* _Task statement_
Each record beneath this line is to be copied exactly.

─── Task material

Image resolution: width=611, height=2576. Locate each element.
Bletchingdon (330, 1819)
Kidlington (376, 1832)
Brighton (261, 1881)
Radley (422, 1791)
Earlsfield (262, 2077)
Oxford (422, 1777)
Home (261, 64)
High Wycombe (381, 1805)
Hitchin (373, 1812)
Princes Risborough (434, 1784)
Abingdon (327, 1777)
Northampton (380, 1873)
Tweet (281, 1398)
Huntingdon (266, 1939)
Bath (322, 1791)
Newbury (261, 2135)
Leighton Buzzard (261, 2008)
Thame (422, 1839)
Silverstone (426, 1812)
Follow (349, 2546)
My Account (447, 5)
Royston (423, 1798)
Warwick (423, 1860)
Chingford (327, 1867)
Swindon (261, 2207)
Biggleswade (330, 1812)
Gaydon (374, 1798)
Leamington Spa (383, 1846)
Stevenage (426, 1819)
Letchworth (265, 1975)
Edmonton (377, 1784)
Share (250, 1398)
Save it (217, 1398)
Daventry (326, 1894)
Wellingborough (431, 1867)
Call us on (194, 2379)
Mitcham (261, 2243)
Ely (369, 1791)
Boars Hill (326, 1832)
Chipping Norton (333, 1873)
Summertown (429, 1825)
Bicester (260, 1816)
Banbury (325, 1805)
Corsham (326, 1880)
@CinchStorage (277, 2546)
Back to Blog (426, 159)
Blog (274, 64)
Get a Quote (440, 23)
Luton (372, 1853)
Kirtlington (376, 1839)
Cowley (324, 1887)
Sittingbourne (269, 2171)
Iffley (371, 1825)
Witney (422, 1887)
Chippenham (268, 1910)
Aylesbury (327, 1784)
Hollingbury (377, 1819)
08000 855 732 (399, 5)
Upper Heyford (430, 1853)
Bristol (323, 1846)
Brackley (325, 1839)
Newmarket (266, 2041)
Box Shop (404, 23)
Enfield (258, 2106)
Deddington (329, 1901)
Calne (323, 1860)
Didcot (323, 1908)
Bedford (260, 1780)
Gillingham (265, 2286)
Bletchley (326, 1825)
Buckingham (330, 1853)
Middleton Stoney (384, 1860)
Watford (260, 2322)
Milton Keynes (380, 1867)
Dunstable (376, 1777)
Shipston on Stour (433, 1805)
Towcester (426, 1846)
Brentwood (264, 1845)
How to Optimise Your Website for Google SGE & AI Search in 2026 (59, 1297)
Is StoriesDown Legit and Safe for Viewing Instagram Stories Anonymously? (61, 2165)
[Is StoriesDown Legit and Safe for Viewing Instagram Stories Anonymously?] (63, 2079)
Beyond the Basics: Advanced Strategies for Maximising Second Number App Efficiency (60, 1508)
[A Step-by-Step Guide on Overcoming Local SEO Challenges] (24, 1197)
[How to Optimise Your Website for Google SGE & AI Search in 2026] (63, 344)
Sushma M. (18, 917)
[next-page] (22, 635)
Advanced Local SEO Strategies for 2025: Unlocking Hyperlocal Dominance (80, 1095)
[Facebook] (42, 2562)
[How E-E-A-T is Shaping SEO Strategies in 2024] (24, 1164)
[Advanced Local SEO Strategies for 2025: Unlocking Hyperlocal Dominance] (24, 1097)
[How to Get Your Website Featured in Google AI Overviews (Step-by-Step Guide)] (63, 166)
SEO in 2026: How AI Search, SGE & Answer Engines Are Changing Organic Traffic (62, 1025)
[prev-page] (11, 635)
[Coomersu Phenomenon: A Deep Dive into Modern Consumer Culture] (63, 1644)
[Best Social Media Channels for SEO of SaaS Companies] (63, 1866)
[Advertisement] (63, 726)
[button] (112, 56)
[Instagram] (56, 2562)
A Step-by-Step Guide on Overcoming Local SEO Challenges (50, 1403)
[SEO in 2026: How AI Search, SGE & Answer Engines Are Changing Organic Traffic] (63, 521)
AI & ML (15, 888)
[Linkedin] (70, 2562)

──────

* _Task output_
Image resolution: width=611, height=2576. Locate each element.
Bletchingdon (330, 1819)
Kidlington (376, 1832)
Brighton (261, 1881)
Radley (422, 1791)
Earlsfield (262, 2077)
Oxford (422, 1777)
Home (261, 64)
High Wycombe (381, 1805)
Hitchin (373, 1812)
Princes Risborough (434, 1784)
Abingdon (327, 1777)
Northampton (380, 1873)
Tweet (281, 1398)
Huntingdon (266, 1939)
Bath (322, 1791)
Newbury (261, 2135)
Leighton Buzzard (261, 2008)
Thame (422, 1839)
Silverstone (426, 1812)
Follow (349, 2546)
My Account (447, 5)
Royston (423, 1798)
Warwick (423, 1860)
Chingford (327, 1867)
Swindon (261, 2207)
Biggleswade (330, 1812)
Gaydon (374, 1798)
Leamington Spa (383, 1846)
Stevenage (426, 1819)
Letchworth (265, 1975)
Edmonton (377, 1784)
Share (250, 1398)
Save it (217, 1398)
Daventry (326, 1894)
Wellingborough (431, 1867)
Call us on (194, 2379)
Mitcham (261, 2243)
Ely (369, 1791)
Boars Hill (326, 1832)
Chipping Norton (333, 1873)
Summertown (429, 1825)
Bicester (260, 1816)
Banbury (325, 1805)
Corsham (326, 1880)
@CinchStorage (277, 2546)
Back to Blog (426, 159)
Blog (274, 64)
Get a Quote (440, 23)
Luton (372, 1853)
Kirtlington (376, 1839)
Cowley (324, 1887)
Sittingbourne (269, 2171)
Iffley (371, 1825)
Witney (422, 1887)
Chippenham (268, 1910)
Aylesbury (327, 1784)
Hollingbury (377, 1819)
08000 855 732 (399, 5)
Upper Heyford (430, 1853)
Bristol (323, 1846)
Brackley (325, 1839)
Newmarket (266, 2041)
Box Shop (404, 23)
Enfield (258, 2106)
Deddington (329, 1901)
Calne (323, 1860)
Didcot (323, 1908)
Bedford (260, 1780)
Gillingham (265, 2286)
Bletchley (326, 1825)
Buckingham (330, 1853)
Middleton Stoney (384, 1860)
Watford (260, 2322)
Milton Keynes (380, 1867)
Dunstable (376, 1777)
Shipston on Stour (433, 1805)
Towcester (426, 1846)
Brentwood (264, 1845)
How to Optimise Your Website for Google SGE & AI Search in 2026 (59, 1297)
Is StoriesDown Legit and Safe for Viewing Instagram Stories Anonymously? (61, 2165)
[Is StoriesDown Legit and Safe for Viewing Instagram Stories Anonymously?] (63, 2079)
Beyond the Basics: Advanced Strategies for Maximising Second Number App Efficiency (60, 1508)
[A Step-by-Step Guide on Overcoming Local SEO Challenges] (24, 1197)
[How to Optimise Your Website for Google SGE & AI Search in 2026] (63, 344)
Sushma M. (18, 917)
[next-page] (22, 635)
Advanced Local SEO Strategies for 2025: Unlocking Hyperlocal Dominance (80, 1095)
[Facebook] (42, 2562)
[How E-E-A-T is Shaping SEO Strategies in 2024] (24, 1164)
[Advanced Local SEO Strategies for 2025: Unlocking Hyperlocal Dominance] (24, 1097)
[How to Get Your Website Featured in Google AI Overviews (Step-by-Step Guide)] (63, 166)
SEO in 2026: How AI Search, SGE & Answer Engines Are Changing Organic Traffic (62, 1025)
[prev-page] (11, 635)
[Coomersu Phenomenon: A Deep Dive into Modern Consumer Culture] (63, 1644)
[Best Social Media Channels for SEO of SaaS Companies] (63, 1866)
[Advertisement] (63, 726)
[button] (112, 56)
[Instagram] (56, 2562)
A Step-by-Step Guide on Overcoming Local SEO Challenges (50, 1403)
[SEO in 2026: How AI Search, SGE & Answer Engines Are Changing Organic Traffic] (63, 521)
AI & ML (15, 888)
[Linkedin] (70, 2562)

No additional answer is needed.